## begin The input

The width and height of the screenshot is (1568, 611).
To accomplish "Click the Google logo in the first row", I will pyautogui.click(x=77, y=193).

## end The input
## begin The input

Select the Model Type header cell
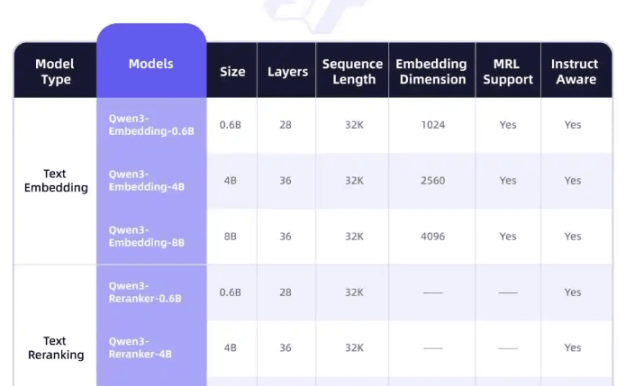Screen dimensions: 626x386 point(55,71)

## end The input
## begin The input

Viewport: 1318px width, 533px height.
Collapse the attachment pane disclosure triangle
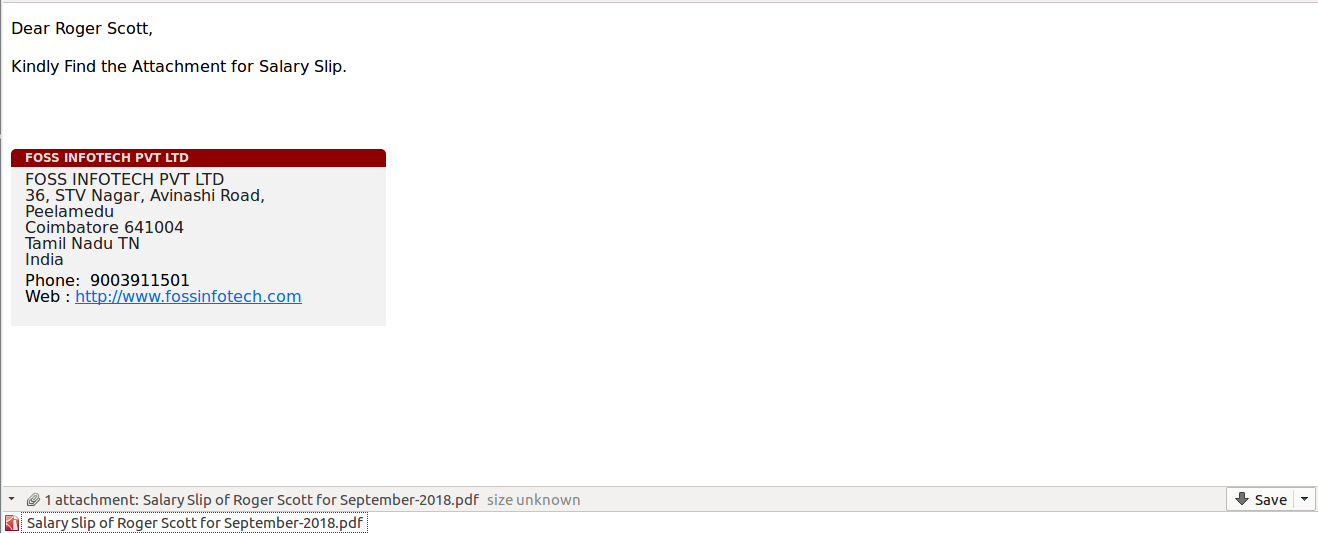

## end The input

Brief: Copy the text verbatim, starting at the line that contains "The width and" and stopping after the line that contains "will pyautogui.click(x=77, y=193).".

The solution:
The width and height of the screenshot is (1568, 611).
To accomplish "Click the Google logo in the first row", I will pyautogui.click(x=77, y=193).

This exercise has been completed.